**課題の目的**
「pencil edit icon」を含む行から記録の最後の行まで（その行も含む）を、一行を一つの文字列とするJSON形式のリストに整えてください。空行は除き、画像は解答に含めない。

**抽出した記録**
***

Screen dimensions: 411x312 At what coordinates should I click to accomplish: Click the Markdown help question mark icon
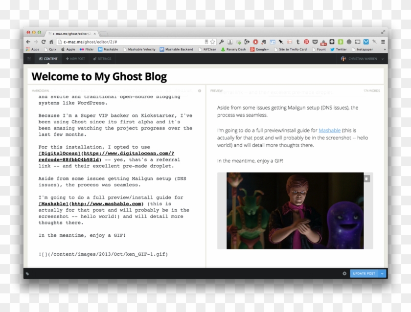coord(200,91)
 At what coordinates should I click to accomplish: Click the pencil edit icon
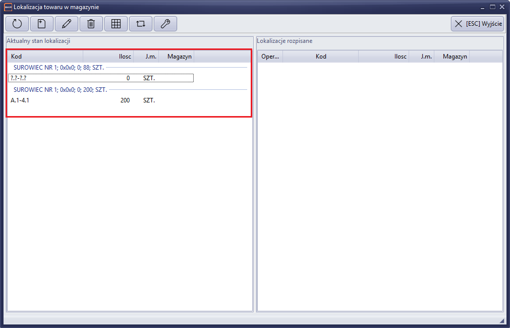pos(67,24)
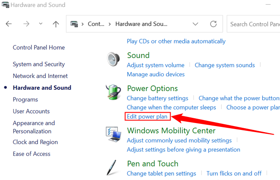Open Manage audio devices

coord(156,74)
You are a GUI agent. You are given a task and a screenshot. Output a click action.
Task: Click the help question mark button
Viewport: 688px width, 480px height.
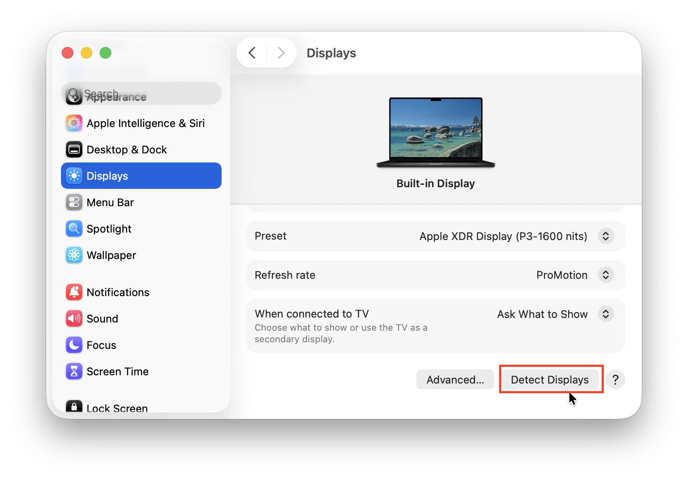click(615, 379)
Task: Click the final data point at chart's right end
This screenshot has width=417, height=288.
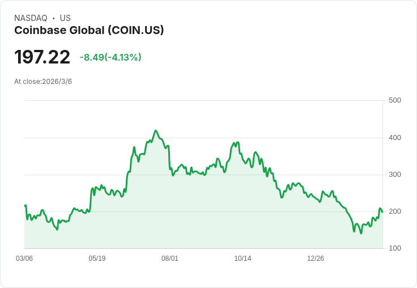Action: coord(382,212)
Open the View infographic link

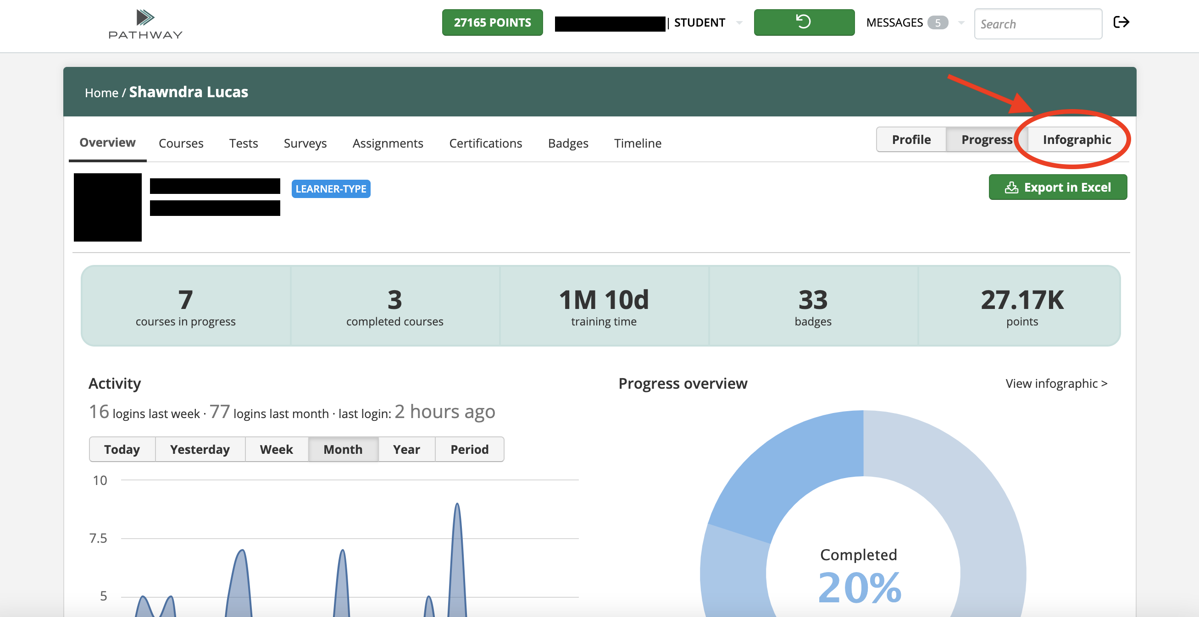tap(1056, 383)
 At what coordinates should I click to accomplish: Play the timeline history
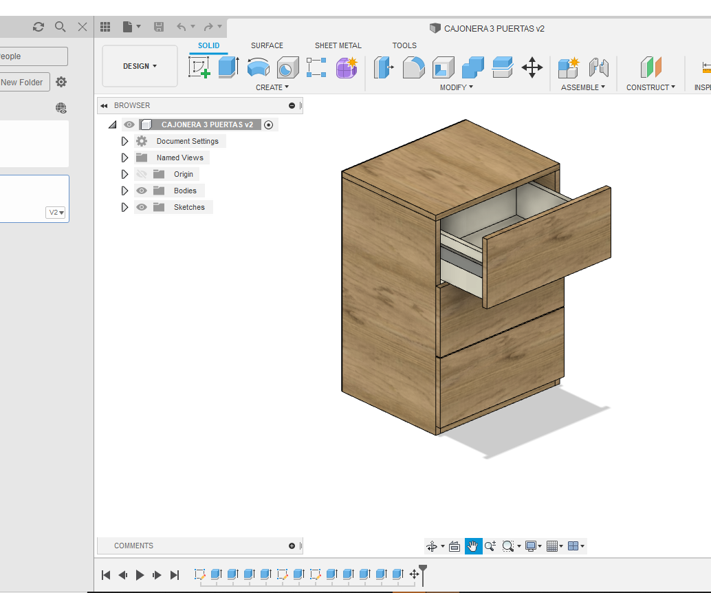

***

**完全な解答**
[
  " At what coordinates should I click to accomplish: Click the pencil edit icon",
  "pos(67,24)",
  "Open Manage audio devices",
  "coord(156,74)",
  "You are a GUI agent. You are given a task and a screenshot. Output a click action.",
  "Task: Click the help question mark button",
  "Viewport: 688px width, 480px height.",
  "click(615, 379)",
  "Task: Click the final data point at chart's right end",
  "This screenshot has width=417, height=288.",
  "Action: coord(382,212)",
  "Open the View infographic link",
  "tap(1056, 383)",
  " At what coordinates should I click to accomplish: Play the timeline history"
]